| Exercise directions |
Could you rewrite every one of the records below, swapping "Reprendre" for "Racheter" and keeping everything else unchanged?

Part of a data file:
◆ ◆ ◆ ◆ ◆ ◆ ◆

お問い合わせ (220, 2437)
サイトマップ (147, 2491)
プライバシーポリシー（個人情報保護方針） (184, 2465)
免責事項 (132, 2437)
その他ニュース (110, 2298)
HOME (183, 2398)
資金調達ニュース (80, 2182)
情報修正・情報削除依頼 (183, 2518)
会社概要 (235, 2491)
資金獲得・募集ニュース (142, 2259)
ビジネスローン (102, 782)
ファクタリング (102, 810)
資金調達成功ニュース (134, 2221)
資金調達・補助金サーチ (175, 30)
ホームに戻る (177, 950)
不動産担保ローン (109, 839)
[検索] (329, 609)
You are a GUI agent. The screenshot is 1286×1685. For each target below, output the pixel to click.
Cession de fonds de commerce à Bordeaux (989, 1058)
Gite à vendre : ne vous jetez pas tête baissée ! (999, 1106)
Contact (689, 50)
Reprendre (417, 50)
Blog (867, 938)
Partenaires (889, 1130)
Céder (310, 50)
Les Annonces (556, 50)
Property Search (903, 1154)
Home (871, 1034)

◆ ◆ ◆ ◆ ◆ ◆ ◆

| Result for this exercise |
お問い合わせ (220, 2437)
サイトマップ (147, 2491)
プライバシーポリシー（個人情報保護方針） (184, 2465)
免責事項 (132, 2437)
その他ニュース (110, 2298)
HOME (183, 2398)
資金調達ニュース (80, 2182)
情報修正・情報削除依頼 (183, 2518)
会社概要 (235, 2491)
資金獲得・募集ニュース (142, 2259)
ビジネスローン (102, 782)
ファクタリング (102, 810)
資金調達成功ニュース (134, 2221)
資金調達・補助金サーチ (175, 30)
ホームに戻る (177, 950)
不動産担保ローン (109, 839)
[検索] (329, 609)
You are a GUI agent. The screenshot is 1286×1685. For each target below, output the pixel to click.
Cession de fonds de commerce à Bordeaux (989, 1058)
Gite à vendre : ne vous jetez pas tête baissée ! (999, 1106)
Contact (689, 50)
Racheter (417, 50)
Blog (867, 938)
Partenaires (889, 1130)
Céder (310, 50)
Les Annonces (556, 50)
Property Search (903, 1154)
Home (871, 1034)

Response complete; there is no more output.